Hi All,
I am having a lot of problems parsing logs especially with different dates and logs having multiline tags.
For example:
A head (very first 10 lines) of one of my log files, specifically, catalina.out, could be:
NOTE: Picked up JDK_JAVA_OPTIONS: --add-opens=java.base/java.lang=ALL-UNNAMED --add-opens=java.base/java.io=ALL-UNNAMED --add-opens=java.base/java.util=ALL-UNNAMED --add-opens=java.base/java.util.concurrent=ALL-UNNAMED --add-opens=java.rmi/sun.rmi.transport=ALL-UNNAMED
[0.001s][warning][gc] -Xloggc is deprecated. Will use -Xlog:gc:/path/to/gc.log instead.
12-Sep-2023 20:24:49.876 WARNING [main] org.apache.tomcat.util.digester.SetPropertiesRule.begin Match [Server] failed to set property [debug] to [0]
[root@DRACO4614424 config]#
12-Sep-2023 20:24:49.921 WARNING [main] org.apache.tomcat.util.digester.SetPropertiesRule.begin Match [Server/Service/Connector] failed to set property [debug] to [0]
12-Sep-2023 20:24:50.231 INFO [main] org.apache.catalina.core.StandardService.startInternal Starting service [Tomcat-Standalone]

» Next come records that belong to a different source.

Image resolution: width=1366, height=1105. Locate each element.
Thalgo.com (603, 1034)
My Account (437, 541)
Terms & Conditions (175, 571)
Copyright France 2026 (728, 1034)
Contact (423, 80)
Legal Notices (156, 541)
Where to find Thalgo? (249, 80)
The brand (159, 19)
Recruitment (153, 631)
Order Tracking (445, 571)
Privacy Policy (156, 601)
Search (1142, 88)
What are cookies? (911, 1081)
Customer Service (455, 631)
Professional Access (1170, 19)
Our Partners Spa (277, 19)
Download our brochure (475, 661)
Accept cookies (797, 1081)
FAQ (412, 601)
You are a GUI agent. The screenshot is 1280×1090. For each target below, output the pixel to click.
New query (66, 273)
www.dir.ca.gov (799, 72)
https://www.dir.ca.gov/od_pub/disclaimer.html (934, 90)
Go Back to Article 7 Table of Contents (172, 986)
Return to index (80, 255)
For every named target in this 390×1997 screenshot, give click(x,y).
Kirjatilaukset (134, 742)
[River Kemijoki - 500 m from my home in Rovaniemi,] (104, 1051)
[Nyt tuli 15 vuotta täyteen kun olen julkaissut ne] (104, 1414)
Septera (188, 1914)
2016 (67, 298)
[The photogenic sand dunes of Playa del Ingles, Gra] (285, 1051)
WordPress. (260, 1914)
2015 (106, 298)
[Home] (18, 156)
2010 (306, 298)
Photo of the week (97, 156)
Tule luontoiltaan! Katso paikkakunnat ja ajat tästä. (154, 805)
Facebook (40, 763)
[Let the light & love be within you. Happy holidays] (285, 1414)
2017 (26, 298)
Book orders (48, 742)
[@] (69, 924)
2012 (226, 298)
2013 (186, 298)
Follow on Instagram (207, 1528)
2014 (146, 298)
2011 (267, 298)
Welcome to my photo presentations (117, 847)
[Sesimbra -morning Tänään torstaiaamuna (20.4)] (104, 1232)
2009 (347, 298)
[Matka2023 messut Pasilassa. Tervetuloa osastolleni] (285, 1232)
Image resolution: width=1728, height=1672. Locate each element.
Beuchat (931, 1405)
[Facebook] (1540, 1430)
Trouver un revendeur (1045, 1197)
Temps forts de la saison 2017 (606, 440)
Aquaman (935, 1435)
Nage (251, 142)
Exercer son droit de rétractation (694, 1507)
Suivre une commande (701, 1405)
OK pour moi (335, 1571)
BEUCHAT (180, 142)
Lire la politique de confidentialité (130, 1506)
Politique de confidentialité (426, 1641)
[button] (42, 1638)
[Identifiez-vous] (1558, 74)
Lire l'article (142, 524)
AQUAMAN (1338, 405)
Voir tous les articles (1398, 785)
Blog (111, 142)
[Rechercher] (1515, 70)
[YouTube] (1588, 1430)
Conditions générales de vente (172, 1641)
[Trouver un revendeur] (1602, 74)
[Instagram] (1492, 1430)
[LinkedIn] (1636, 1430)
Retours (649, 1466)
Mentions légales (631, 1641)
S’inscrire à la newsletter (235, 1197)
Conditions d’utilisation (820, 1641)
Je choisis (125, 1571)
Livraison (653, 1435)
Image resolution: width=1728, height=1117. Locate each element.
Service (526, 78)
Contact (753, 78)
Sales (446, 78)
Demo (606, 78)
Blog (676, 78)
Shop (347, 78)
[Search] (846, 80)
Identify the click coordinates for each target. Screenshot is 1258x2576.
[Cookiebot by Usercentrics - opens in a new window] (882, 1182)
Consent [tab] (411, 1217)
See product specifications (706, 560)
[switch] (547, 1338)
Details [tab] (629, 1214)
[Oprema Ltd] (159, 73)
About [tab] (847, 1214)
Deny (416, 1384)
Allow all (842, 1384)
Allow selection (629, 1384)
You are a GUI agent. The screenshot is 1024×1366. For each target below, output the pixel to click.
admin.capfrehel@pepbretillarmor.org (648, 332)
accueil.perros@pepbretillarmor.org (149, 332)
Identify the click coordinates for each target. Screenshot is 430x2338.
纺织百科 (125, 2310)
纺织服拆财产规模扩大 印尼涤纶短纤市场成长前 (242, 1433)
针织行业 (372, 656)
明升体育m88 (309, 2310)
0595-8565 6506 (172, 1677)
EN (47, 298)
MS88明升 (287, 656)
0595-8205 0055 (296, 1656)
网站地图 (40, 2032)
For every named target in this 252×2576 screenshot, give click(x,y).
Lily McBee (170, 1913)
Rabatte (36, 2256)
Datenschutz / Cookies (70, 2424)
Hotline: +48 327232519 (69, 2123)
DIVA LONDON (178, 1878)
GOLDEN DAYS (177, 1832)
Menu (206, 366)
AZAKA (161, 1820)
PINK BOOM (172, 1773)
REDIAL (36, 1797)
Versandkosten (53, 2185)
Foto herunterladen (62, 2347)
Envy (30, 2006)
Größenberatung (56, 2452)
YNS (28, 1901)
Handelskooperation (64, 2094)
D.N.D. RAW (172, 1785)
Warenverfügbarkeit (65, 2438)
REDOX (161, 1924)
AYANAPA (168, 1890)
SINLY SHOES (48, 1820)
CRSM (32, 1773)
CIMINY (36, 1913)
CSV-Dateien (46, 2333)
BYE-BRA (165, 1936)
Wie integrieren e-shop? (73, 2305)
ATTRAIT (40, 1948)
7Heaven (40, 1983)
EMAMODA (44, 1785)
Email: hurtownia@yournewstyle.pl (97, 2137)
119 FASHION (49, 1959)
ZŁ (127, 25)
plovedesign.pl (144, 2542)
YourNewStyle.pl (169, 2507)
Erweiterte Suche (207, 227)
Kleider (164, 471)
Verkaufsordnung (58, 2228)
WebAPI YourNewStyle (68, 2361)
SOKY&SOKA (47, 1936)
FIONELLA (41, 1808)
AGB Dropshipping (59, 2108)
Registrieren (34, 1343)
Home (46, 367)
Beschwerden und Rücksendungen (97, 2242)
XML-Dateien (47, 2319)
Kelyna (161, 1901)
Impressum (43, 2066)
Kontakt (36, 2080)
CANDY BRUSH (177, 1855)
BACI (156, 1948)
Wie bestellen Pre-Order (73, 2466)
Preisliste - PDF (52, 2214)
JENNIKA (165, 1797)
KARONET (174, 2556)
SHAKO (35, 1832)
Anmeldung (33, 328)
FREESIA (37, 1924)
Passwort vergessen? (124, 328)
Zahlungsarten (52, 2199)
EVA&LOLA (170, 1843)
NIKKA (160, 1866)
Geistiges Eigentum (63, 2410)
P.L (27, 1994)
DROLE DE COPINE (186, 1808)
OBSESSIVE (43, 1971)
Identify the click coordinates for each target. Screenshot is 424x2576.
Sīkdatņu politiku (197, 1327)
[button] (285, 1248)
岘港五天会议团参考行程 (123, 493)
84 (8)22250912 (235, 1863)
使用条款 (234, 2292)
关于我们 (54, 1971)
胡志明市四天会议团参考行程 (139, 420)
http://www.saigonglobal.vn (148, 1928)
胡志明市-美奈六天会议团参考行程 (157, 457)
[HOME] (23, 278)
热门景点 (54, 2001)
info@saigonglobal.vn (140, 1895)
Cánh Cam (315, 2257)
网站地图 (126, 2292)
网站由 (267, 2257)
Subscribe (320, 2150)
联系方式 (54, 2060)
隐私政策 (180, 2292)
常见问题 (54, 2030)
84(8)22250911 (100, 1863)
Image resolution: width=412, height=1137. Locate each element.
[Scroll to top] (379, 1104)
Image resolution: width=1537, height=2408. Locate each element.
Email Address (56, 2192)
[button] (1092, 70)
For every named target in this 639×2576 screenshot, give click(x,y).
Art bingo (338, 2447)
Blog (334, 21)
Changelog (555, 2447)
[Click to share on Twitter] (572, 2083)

12-Sep-2023 20:24:50.231 INFO [main] org.apache.catalina.core.StandardEngine.startInternal Starting Servlet engine: [Apache Tomcat/9.0.76]
etc
etc
...
..
...This next 4 lines I want to go into 1 logline (multiline) until the next line starting with a date.
12-Sep-2023 20:24:51.848 INFO [Catalina-utility-2] org.apache.jasper.servlet.TldScanner.scanJars At least one JAR was scanned for TLDs yet contained no TLDs. Enable debug logging for this logger for a complete list of JARs that were scanned but no TLDs were found in them. Skipping unneeded JARs during scanning can improve startup time and JSP compilation time.
SLF4J: Failed to load class "org.slf4j.impl.StaticLoggerBinder".
SLF4J: Defaulting to no-operation (NOP) logger implementation
SLF4J: See http://www.slf4j.org/codes.html#StaticLoggerBinder for further details.
12-Sep-2023 20:24:51.877 INFO [Catalina-utility-2] org.apache.catalina.core.ApplicationContext.log 1 Spring WebApplicationInitializers detected on classpath
12-Sep-2023 20:24:52.041 INFO [Catalina-utility-2] org.apache.catalina.core.ApplicationContext.log Initializing Spring DispatcherServlet 'dispatcher'
Here you can see some lines start with a date and some don't !
I guess the lines that don't start with a date have to be dropped.
I want each line that starts with the date to slurp all other lines that follow it into the same line until another line starts with a date, so:
In order to do that, I have to use the multiline codec, so I tried this, which does work elsewhere, just not here:
input {
file {
path => "/path/to/logs/catalina.*"
start_position => "beginning"
codec => multiline {
pattern => "^%{TIMESTAMP_ISO8601}"
negate => true
what => "previous"
}
}
}
With the following filter:
filter {
grok {
match => { "message" => "%{TIMESTAMP_ISO8601:timestamp}\s+%{GREEDYDATA:message}"
}
}
if "_grokparsefailure" in [tags] {
drop { }
}
#dissect {
# mapping => { "message" => "%{[@metadata][timestamp]} %{+[@metadata][timestamp]} %{message}" }
#}
#if "_dissectfailure" in [tags] {
# drop { }
#}
#if "_dateparsefailure" in [tags] {
# drop { }
#}
}
output {
file {
path => "/path/to/log.out"
}
}
whether I use the grok or dissect
The pipeline starts but no output file created...!
The input file does get data coming in every few seconds, I have checked with a tail.
Really confused.
Please tell me what's the best way to parse these kind of multiple line logs using logstash?
I strongly suspect it's something to do with the date parsing though I might be wrong.
Appreciate all your help,
Thanks again...